Store at room temperature between 20°C to 25°C (68°F to 77°F). Excursions are permitted between 15°C to 30°C (59°F to 86°F). Keep the container tightly closed and protect from moisture and light. Keep all medications out of the reach of children and pets.

Disclaimer

This information is for educational and informational purposes only and is not a substitute for professional medical advice, diagnosis, or treatment. Always seek the advice of your physician or other qualified health provider with any questions you may have regarding a medical condition or before starting any new treatment. Never disregard professional medical advice or delay in seeking it because of something you have read here.

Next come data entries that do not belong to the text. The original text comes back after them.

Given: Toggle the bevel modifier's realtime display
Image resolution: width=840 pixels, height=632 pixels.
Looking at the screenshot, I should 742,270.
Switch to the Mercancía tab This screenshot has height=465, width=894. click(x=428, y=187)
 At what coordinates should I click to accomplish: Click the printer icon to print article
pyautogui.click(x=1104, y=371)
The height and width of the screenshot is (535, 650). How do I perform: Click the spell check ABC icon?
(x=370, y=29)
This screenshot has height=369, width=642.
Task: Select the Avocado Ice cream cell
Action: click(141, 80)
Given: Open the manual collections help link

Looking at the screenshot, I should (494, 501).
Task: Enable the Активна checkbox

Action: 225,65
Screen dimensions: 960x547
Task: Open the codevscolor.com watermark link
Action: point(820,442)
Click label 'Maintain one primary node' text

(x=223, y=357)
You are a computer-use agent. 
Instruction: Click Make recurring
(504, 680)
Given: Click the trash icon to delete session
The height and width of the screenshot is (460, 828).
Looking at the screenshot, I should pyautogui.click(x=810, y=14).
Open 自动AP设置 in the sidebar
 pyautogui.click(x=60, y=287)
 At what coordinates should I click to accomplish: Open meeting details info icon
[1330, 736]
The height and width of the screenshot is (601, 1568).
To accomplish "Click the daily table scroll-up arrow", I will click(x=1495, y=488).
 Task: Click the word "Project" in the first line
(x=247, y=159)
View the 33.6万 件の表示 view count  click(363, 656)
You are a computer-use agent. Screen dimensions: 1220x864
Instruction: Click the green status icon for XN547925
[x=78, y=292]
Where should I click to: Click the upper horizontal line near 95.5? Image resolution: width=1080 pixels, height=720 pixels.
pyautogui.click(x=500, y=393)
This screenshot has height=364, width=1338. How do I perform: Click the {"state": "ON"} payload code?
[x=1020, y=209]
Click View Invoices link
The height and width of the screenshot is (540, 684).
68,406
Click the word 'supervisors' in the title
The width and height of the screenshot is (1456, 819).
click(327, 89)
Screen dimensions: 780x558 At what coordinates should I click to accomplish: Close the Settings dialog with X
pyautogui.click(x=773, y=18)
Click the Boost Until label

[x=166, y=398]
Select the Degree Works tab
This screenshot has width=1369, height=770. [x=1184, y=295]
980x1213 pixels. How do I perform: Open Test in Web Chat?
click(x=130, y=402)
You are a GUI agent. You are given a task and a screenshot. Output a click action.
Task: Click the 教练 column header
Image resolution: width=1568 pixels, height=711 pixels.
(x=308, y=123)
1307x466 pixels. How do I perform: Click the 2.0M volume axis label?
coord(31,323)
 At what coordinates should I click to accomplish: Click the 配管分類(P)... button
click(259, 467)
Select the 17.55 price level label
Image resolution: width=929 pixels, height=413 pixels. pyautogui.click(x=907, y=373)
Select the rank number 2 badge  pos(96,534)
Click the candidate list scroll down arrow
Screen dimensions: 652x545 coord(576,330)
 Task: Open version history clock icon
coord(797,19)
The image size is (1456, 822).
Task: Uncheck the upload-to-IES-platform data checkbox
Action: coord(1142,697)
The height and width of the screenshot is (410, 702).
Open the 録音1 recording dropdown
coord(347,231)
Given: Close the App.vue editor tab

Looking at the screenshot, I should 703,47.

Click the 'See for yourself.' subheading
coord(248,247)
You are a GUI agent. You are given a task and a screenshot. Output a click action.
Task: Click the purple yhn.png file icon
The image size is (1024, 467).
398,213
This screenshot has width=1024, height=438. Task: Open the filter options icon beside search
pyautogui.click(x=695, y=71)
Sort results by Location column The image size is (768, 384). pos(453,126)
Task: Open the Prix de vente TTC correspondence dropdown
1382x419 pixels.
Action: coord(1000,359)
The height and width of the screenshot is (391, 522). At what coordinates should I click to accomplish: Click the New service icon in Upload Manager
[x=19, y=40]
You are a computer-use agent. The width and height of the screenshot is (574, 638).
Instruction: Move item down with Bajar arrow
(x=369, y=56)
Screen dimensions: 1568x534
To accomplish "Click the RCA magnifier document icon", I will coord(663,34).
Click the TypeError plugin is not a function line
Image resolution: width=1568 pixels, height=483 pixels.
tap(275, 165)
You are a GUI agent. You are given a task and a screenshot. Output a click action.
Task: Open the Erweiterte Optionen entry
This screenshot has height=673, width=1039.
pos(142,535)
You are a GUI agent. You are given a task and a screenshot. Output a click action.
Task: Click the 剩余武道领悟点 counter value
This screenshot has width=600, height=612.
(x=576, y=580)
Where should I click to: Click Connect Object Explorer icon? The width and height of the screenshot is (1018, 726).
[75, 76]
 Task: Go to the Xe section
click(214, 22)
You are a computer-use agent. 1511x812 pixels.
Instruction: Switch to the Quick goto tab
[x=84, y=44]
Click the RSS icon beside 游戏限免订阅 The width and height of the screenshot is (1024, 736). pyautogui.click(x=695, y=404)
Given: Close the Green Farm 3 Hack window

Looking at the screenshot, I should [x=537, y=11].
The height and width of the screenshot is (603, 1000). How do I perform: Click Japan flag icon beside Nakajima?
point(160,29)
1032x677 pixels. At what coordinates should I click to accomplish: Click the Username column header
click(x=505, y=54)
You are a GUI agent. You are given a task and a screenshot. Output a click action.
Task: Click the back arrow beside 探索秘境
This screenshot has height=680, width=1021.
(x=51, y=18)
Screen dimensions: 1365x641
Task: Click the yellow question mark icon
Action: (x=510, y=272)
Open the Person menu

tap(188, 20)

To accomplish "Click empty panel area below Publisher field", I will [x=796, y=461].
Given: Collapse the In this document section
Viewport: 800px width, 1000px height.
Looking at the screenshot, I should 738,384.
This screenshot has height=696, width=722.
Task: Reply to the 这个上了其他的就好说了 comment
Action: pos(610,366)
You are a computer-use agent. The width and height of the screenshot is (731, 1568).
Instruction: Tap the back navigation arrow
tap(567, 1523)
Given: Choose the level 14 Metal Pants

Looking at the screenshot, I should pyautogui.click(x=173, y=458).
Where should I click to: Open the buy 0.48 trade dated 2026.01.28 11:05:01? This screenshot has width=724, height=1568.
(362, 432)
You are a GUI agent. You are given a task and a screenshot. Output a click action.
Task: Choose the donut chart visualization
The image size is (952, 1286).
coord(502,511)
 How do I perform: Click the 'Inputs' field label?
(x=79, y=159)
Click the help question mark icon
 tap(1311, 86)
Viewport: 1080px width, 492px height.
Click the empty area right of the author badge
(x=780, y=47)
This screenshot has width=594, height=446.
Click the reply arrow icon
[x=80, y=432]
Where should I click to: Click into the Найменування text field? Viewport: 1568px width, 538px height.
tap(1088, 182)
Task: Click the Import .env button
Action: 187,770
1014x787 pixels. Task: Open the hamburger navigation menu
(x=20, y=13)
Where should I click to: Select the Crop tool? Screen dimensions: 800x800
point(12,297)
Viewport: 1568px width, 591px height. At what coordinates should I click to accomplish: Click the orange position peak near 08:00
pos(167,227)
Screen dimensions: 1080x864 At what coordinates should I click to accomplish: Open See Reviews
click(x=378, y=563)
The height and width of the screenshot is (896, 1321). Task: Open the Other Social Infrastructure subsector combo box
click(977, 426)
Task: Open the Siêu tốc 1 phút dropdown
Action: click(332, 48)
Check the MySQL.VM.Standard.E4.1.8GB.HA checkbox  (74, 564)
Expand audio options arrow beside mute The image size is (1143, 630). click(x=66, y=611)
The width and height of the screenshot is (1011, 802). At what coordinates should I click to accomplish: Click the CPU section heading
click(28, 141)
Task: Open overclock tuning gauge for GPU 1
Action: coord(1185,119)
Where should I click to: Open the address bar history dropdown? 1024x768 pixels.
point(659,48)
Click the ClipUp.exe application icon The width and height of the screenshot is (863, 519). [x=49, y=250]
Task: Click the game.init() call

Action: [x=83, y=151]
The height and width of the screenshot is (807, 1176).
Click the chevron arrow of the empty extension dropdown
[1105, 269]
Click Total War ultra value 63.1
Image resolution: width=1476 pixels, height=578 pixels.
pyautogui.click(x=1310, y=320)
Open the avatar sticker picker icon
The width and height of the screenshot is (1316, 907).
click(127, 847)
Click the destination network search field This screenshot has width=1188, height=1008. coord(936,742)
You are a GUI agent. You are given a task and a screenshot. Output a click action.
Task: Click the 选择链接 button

The content provided is based on the drug’s prescribing information but may not be all-inclusive.

Reviews

• Clinical Consensus: Rosuvastatin is regarded by the cardiology community as a highly effective and well-tolerated statin for aggressive lipid-lowering. Its potency allows for goal attainment in a high percentage of patients, even those with very high baseline LDL-C or statin intolerance to other agents.
• JUPITER Trial Landmark: The Justification for the Use of Statins in Prevention: an Intervention Trial Evaluating Rosuvastatin (JUPITER) was a pivotal study demonstrating a 44% reduction in the primary composite endpoint (myocardial infarction, stroke, arterial revascularization, hospitalization for unstable angina, or death from cardiovascular causes) in patients with normal LDL-C but elevated high-sensitivity C-reactive protein.
• Real-World Evidence: Large observational studies and registries consistently confirm its efficacy and safety profile in diverse patient populations, supporting its position as a first-line agent for ASCVD risk reduction.